Batrachuperus karlschmidti Liu, 1950
Listed as vulnerable in IUCN (2010). The distribution is small. But the salamander is abundant in its range. Current threat includes habitat loss and usage as traditional Chinese medicine (powder of dried animals is used to cure stomach problems).
Labial fold is well developed. Vomerine tooth patches are widely separated. The distance between the two patches reaches 2/3 of the full length of the vomerine tooth patch. The biggest difference from congeners is the absence of spots or marblings on the body. The salamander is uniformly black to neutral grey (Liu, 1950). However, Fei et al. (2006) and Fu & Zeng (2008) suggest that the presence or absence of spots is not a good character for species delimitation.
Karyotype:
2n=68, 1M, 2M, 3M, 4ST, 5ST, 6ST, 7ST, 8ST, 9ST, 10ST, 11ST, 12ST, m(13–34), from Yang (1992).
M: metacentric; SM: submetacentric; T: telocentric; ST: subtelocentric; m: micro-chromosome
Mitochondrial sequence and allozyme data see Fu et al. (2001) and Fu & Zeng (2008).
Fei et al. (2006) suggest that a small number of specimens of B. karlschmidti from the type locality (Luhuo County) do have obvious spots and are therefore hard to distinguish from B. tibetanus.
Cylindrical and stout body. The head length is a little less than 1/4 of the snout-vent length. Labial fold is well-developed. The number of vomerine teeth and size of the tooth patch is variable among individuals. Angle of jaw exceeds the posterior margin of eye. Gular fold is prominent and visible from above. Limbs are short and do not meet when adpressed. 11 to 13 costal grooves.
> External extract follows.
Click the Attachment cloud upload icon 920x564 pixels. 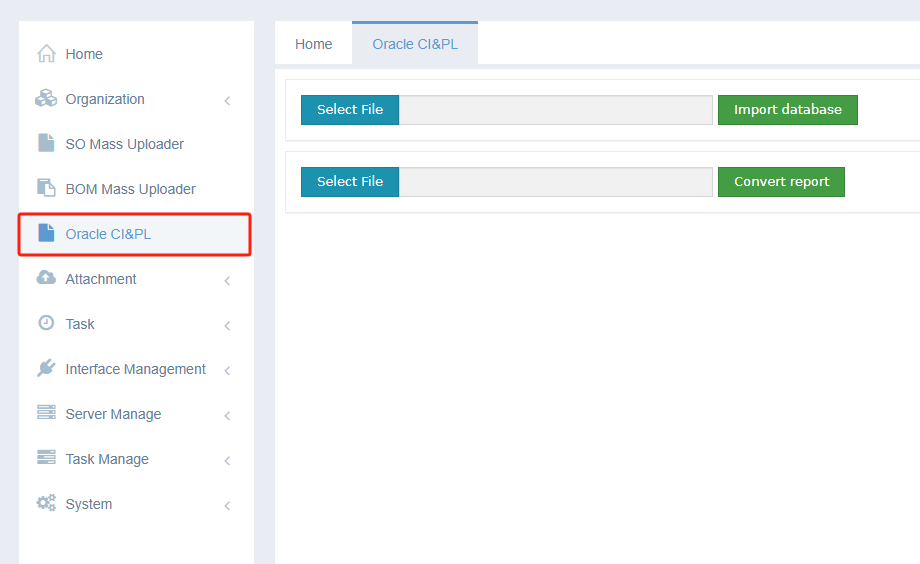click(46, 278)
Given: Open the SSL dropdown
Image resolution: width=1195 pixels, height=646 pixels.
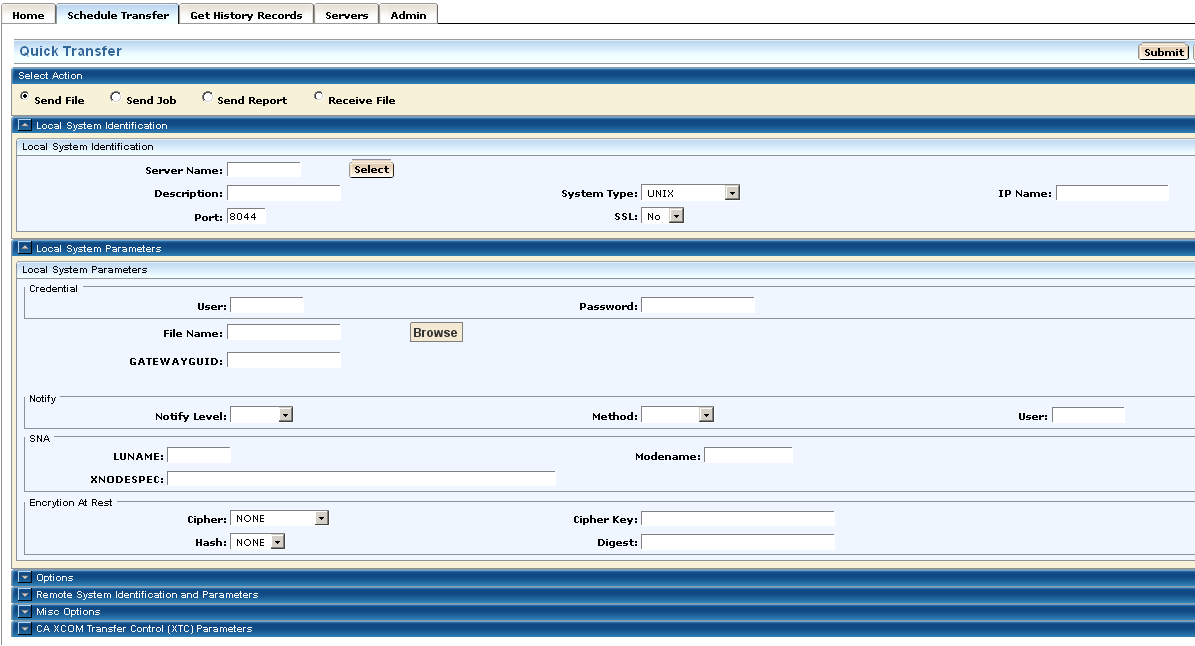Looking at the screenshot, I should click(676, 216).
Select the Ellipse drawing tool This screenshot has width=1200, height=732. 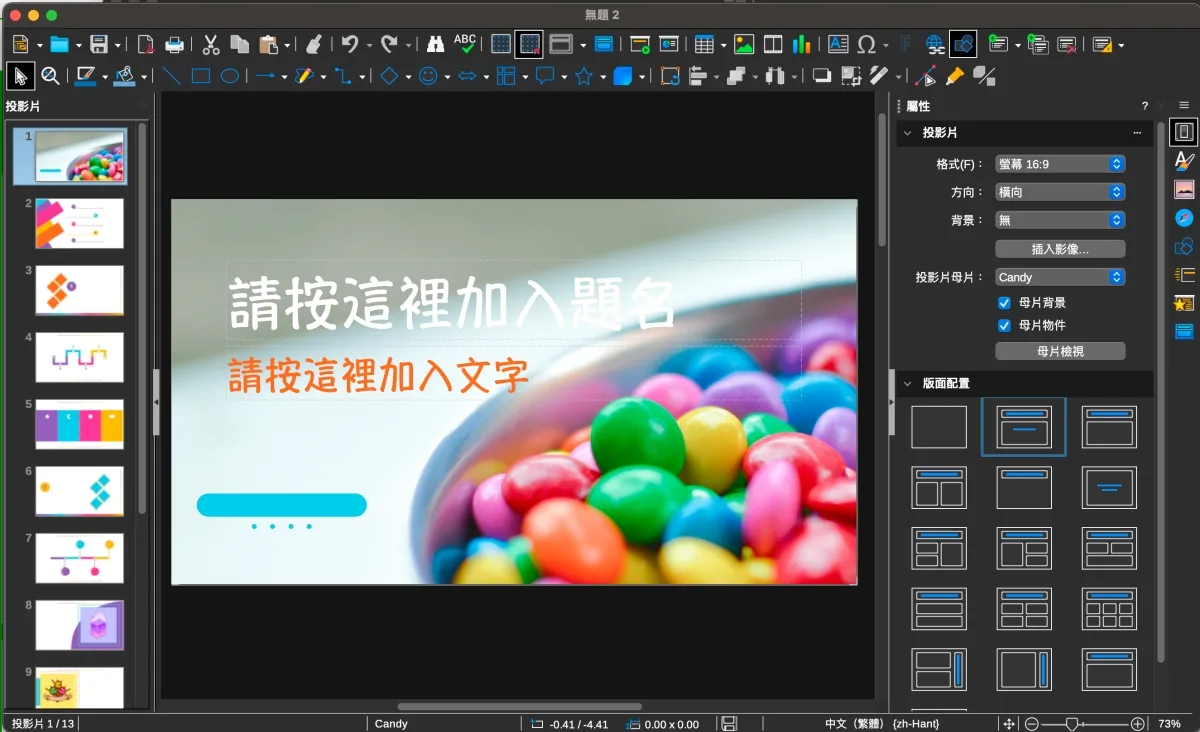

The salamander has 4 fingers and 4 toes without webbing. Tips of digits are covered by keratinized epidermis but the palm and sole do not have such covering. A large tubercle is present at the base of first two fingers and first two toes. Tail length is shorter than snout-vent length. Tail is rounded at the base and flattened towards the tip. Caudal fin is present and thin at the dorsal side of the posterior part of the tail, but absent on the ventral side. The vent of the males is characterized by a transverse crescentic opening with a light-colored papilla in the middle, which is followed by a longitudinal groove posteriorly. The vent of the females is a normal longitudinal slit. Males also have a relatively short snout-vent length compared to females (Liu, 1950).
All measurements are from Luhuo County (Liu, 1950).
Male (10 specimens). Snout-vent length: 74.0–88.0 mm; Head length: 16.0–20.0 mm; Head width: 13.3–15.5 mm; tail length: 77.0–102 mm; forelimb length: 18.0–24.5 mm; hind-limb length: 20.7–27.5 mm.
Female (10 specimens). Snout-vent length: 78.0–90.0 mm; Head length: 17.8–21.5 mm; Head width: 14.0–16.5 mm; tail length: 79.0–99.0 mm; forelimb length: 18.5–21.8 mm; hind-limb length: 23.0–27.0 mm.
Batrachuperus karlschmidti is considered different from B. tibetanus both morphologically and ecologically by Zhao & Jiang (1988), although both species may coexist in the same stream. Fei et al. (2006) synonymize B. karlschmidti under the latter species. They found some B. karlschmidti from the type locality with clear spots, making it hard to distinguish the two species. Fu et al. (2001) use mitochondrial data to support the validity of B. karlschmidti, which is divergent from B. tibetanus, but they also find that the presence or absence of spots is not a good character. Fu & Zeng (2008) further support the validity of B. karlschmidti and suggest that hybridization may occur where the two species occur in sympatry.
This salamander is only found in the tributaries of the Yalong River between 29 and 32 N. latitude in southwestern China (Zhao et al., 1988).
Batrachuperus karlschmidti lives in cold montane streams at elevations of 2,000–4,500 m. The salamanders hide under large flat rocks near the margin of the stream where the current is not fast. They can also be found in rock crevices in the stream. Liu (1950) occasionally found them under logs or plant roots on the bank. Larvae and juveniles mostly stay in upper reaches of small streams or springs. The salamander’s main diet is aquatic insects and their larvae.
The breeding season likely lasts from May to early August. Recent hatchlings and egg sacs still with developing embryos have been found in July and early August (Liu, 1950). The egg sac is like a C-shaped cylindrical tube with one end attached to the underside or side of the stone near the source of the stream. The length of the egg sacs ranges from 75 to 96 mm with a diameter between 14 to 19 mm and contains seven to twelve embryos. Longitudinal creamy yellow stripes are present on the surface of the egg sacs. Hatchlings swim out through a hole at the free end of the egg sac. New hatchlings, which are light grey dorsally and yellow ventrally, range from 15 to 16 mm in total length. Metamorphosis takes place when larvae reach 8–9 cm in total length. At this stage they have indistinct marblings or spots on a dark dorsum.